» TEXT SECTION
== Segment start ==

Personal information
- Full name: Mitchell Brett Achurch
- Born: 14 July 1988 (age 37) Baulkham Hills, New South Wales, Australia

Playing information
- Height: 193 cm (6 ft 4 in)
- Weight: 110 kg (17 st 5 lb)
- Position: Prop, Second-row
Club
| Years | Team | Pld | T | G | FG | P |
| 2012 | Penrith Panthers | 11 | 0 | 0 | 0 | 0 |
| 2013–16 | Leeds Rhinos | 86 | 17 | 0 | 0 | 68 |
| 2013(loan) | → Hunslet Hawks | 4 | 1 | 0 | 0 | 4 |
| 2016(loan) | → Featherstone Rovers | 3 | 0 | 0 | 0 | 0 |
|  | Total | 104 | 18 | 0 | 0 | 72 |
- Source:

= Mitch Achurch =

Australian rugby league player

Mitchell Brett Achurch (born 14 July 1988) is an Australian rugby league footballer who most recently played for the Leeds Rhinos in the Super League, and Featherstone Rovers (loan) in the Championship. His choice of position is .

==Playing career==
After previously playing lower grade rugby for Western Suburbs in the NSW Cup, Achurch made his NRL début in round 4 of the 2012 NRL season against the Parramatta Eels, playing for the Penrith Panthers, who went on to win the game 39-6

During August 2012, Achurch signed for Leeds on a four-year contract starting in the 2013 season.

He played in the 2015 Challenge Cup Final victory over Hull Kingston Rovers at Wembley Stadium.

He was left out of the 2015 Super League Grand Final victory over the Wigan Warriors at Old Trafford.

Achurch played for Ron Massey Cup side the Guildford Owls during the 2017 season.
He was named in the 2017 Ron Massey Cup team of the season.

== Segment end ==

» DATA SUPPLIED
== Segment start ==

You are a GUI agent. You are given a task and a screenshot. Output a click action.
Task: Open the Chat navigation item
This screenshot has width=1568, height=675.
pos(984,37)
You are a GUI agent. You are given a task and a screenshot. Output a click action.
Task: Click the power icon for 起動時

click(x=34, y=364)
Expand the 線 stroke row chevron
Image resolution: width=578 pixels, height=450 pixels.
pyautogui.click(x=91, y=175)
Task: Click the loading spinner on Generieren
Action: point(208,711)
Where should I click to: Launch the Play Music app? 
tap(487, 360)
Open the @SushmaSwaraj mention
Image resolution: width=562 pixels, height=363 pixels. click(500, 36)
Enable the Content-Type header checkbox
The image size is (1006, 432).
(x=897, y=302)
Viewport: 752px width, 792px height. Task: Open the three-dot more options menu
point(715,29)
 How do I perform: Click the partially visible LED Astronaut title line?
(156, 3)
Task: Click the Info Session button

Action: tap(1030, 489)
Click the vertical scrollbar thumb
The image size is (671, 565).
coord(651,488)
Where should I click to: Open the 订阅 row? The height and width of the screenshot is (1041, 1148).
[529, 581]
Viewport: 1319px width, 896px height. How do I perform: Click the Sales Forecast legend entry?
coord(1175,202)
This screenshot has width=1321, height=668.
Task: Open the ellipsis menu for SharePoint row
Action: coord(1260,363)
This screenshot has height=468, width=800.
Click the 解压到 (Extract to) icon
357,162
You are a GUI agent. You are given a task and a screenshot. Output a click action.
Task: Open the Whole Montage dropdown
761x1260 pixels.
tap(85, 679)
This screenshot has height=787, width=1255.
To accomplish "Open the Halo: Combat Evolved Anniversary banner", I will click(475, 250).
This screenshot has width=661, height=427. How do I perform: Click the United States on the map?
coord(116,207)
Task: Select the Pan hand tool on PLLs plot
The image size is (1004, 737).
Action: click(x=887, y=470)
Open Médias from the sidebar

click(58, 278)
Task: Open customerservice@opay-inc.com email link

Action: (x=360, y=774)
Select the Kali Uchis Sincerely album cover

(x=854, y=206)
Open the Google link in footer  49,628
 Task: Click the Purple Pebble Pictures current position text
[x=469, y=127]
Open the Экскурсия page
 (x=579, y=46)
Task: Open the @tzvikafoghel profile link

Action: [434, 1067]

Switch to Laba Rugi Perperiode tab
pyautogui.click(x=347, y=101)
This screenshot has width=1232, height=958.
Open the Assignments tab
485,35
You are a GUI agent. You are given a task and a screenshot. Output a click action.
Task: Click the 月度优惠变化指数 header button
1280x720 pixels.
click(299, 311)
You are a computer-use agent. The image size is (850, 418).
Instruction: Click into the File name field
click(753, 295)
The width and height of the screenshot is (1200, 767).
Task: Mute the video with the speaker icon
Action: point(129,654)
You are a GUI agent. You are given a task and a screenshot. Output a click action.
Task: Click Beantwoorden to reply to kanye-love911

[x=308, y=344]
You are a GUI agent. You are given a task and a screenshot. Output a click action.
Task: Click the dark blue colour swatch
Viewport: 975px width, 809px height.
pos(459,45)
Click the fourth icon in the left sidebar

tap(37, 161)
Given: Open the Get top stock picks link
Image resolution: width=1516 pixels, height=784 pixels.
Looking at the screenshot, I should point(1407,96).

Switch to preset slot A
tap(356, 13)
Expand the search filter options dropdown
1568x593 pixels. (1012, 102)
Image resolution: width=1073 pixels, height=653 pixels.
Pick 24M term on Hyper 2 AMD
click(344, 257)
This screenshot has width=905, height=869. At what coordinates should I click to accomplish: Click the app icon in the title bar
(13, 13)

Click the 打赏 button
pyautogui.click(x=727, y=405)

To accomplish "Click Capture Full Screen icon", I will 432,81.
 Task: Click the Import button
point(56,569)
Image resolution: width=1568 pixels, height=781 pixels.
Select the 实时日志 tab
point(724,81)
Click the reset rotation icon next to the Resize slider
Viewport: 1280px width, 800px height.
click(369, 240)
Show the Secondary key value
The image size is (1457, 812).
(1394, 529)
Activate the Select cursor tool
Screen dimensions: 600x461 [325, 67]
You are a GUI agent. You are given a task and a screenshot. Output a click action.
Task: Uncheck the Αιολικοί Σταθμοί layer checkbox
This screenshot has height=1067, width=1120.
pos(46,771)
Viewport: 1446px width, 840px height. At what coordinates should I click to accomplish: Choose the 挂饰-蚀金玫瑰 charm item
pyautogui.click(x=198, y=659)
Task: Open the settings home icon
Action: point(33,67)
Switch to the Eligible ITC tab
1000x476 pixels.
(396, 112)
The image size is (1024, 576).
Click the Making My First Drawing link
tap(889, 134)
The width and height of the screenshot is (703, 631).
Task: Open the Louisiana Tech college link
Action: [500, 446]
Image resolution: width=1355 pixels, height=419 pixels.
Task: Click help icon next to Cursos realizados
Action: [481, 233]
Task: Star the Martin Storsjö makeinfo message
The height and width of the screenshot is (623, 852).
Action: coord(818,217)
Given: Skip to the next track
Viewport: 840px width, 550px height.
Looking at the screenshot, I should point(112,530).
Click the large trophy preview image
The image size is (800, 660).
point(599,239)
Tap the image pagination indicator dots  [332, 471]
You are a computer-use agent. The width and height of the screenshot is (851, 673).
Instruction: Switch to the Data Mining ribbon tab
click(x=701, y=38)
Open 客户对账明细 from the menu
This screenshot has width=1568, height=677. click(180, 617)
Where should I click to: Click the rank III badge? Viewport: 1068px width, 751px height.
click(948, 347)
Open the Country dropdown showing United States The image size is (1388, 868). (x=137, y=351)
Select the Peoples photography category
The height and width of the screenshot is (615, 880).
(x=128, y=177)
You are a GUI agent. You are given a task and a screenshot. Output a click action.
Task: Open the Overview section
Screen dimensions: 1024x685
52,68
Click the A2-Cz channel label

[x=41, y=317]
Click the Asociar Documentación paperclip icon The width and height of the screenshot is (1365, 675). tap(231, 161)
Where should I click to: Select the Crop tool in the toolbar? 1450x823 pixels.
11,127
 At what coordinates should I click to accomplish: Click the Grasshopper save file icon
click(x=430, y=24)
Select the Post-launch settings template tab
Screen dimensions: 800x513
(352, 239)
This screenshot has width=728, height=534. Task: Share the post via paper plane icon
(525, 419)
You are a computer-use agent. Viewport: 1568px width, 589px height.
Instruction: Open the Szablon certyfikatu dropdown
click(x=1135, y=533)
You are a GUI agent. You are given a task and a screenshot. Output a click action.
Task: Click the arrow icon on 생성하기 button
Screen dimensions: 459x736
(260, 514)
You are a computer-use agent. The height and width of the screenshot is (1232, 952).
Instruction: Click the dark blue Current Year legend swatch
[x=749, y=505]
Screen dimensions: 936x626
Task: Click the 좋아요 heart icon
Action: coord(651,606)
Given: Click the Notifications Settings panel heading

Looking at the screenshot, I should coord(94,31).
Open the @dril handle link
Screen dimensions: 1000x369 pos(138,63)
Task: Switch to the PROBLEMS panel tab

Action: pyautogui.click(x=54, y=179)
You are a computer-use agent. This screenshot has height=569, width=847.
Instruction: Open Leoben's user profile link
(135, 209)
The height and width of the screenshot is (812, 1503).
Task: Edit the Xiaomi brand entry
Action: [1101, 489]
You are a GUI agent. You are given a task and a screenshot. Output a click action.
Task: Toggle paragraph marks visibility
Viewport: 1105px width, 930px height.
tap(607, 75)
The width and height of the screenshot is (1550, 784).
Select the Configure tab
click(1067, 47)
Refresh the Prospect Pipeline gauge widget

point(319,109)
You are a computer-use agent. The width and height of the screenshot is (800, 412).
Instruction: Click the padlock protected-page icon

== Segment end ==

» ACTIONS TO TAKE
a: Using the text on Mitch Achurch, say whether each statement agrees with it: (i) Achurch made his NRL début against the Parramatta Eels; (ii) Achurch played in the 2015 Super League Grand Final; (iii) Achurch signed with Leeds on a three-year contract. Answer yes or no for each, and quote the words from the text that settle it.
b: In the text on Mitch Achurch, copy everything from "Australian rugby league player" down to "the 2013 season.", swapping "four-year" for "three-year".
The rows are separate material from the text on Mitch Achurch.

» REPLIES
a:
(i) Yes: "made his NRL début in round 4 of the 2012 NRL season against the Parramatta Eels"
(ii) No: "He was left out of the 2015 Super League Grand Final victory over the Wigan Warriors at Old Trafford."
(iii) No: "signed for Leeds on a four-year contract"

b:
Australian rugby league player

Mitchell Brett Achurch (born 14 July 1988) is an Australian rugby league footballer who most recently played for the Leeds Rhinos in the Super League, and Featherstone Rovers (loan) in the Championship. His choice of position is .

==Playing career==
After previously playing lower grade rugby for Western Suburbs in the NSW Cup, Achurch made his NRL début in round 4 of the 2012 NRL season against the Parramatta Eels, playing for the Penrith Panthers, who went on to win the game 39-6

During August 2012, Achurch signed for Leeds on a three-year contract starting in the 2013 season.